Thanks to both you and Sylvain. You guys both responded with just about the same way to do this (convert bit to int) so I guess it's how it's done.
Just one more thing: I purposesly made the SELECT short but if I have a lot fields in the Invoice table that I need to retrieve, this means I have to specify every fields I need instead of doing "SELECT A.*..." which would be PITA.
Thanks again.
>You can use T-SQL CASE function to convert bit field into number.

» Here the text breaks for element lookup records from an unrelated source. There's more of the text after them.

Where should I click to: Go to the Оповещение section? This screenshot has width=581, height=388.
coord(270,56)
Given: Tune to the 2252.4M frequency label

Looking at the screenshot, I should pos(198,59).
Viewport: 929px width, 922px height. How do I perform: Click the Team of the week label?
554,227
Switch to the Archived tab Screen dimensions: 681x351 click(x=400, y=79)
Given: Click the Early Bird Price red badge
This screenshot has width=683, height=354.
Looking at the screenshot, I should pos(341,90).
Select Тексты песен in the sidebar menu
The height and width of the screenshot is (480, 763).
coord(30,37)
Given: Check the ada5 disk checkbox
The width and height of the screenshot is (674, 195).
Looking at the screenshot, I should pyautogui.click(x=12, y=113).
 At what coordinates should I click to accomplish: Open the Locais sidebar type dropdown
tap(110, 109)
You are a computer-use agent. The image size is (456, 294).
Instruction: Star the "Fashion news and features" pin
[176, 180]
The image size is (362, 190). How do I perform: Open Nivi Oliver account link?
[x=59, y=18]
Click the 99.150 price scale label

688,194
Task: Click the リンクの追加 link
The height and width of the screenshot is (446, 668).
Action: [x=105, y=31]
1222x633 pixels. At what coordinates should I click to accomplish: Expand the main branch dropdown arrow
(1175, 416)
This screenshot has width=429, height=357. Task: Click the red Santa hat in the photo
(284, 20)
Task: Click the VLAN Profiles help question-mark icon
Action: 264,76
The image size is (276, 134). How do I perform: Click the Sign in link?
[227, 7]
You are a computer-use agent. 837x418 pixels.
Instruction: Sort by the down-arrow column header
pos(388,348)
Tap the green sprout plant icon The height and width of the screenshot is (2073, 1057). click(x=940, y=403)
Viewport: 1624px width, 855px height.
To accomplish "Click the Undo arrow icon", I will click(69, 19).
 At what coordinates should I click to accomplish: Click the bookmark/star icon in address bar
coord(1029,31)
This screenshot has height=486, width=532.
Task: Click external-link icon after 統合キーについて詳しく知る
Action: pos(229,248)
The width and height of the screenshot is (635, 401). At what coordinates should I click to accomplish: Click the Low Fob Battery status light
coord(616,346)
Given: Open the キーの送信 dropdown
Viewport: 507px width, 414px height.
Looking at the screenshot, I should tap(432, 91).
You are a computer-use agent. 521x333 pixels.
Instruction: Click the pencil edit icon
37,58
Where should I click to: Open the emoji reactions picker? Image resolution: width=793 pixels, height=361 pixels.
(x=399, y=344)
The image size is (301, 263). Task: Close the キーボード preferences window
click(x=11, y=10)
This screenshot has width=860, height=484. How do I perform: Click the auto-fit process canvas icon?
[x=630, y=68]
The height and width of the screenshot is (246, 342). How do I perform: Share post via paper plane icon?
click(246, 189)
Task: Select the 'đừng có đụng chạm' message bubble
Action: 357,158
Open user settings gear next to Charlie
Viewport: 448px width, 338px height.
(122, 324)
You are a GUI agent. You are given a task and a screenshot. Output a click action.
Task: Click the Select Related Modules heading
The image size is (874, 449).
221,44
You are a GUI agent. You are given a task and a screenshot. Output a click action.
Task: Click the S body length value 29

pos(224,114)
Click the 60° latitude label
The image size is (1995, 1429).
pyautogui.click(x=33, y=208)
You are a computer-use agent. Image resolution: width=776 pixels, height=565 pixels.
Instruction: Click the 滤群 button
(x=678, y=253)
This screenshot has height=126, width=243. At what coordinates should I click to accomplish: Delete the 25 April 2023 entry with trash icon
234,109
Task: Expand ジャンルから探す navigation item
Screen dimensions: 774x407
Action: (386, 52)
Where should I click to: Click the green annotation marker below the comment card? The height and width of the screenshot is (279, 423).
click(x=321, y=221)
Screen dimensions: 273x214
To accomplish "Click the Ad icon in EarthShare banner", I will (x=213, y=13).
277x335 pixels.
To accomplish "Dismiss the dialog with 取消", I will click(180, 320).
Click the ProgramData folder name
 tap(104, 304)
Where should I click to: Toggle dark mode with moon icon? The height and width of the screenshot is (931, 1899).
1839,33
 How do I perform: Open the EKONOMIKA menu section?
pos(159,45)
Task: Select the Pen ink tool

>Also in the select field list you can only use columns listed in group by clause or aggregate functions.
>
>SELECT A.InvoiceID, A.VenID, A.InvDate,
> <b>CASE WHEN A.Closed=1 THEN 1 ELSE 0 END AS Closed</b>,
> B.Vendorname, SUM(C.Subtotal) AS InvoiceTotal
> FROM Invoice A JOIN Vendor B ON A.VenID=B.VenID
> JOIN LineItem C ON A.InvoiceID=C.InvoiceID
> WHERE A.InvoiceID=1000
> GROUP BY A.InvoiceID, A.VenID, <b>B.Vendorname</b>, A.InvDate,
> <b>CASE WHEN A.Closed=1 THEN 1 ELSE 0 END</b>
>
>
>>SELECT A.*, B.Vendorname, SUM(C.Subtotal) AS InvoiceTotal
>>FROM Invoice A JOIN Vendor B ON A.VenID=B.VenID
>>JOIN LineItem C ON A.InvoiceID=C.InvoiceID
>>WHERE A.InvoiceID=1000
>>GROUP BY A.InvoiceID, A.VenID, A.InvDate, A.Closed
>>
>>The "Closed" field above in the Invoice table is a bit field and in SQL7 I get "Cannot group by a bit column." error. How do I pull this off so it works? TIA.
It's "my" world. You're just living in it.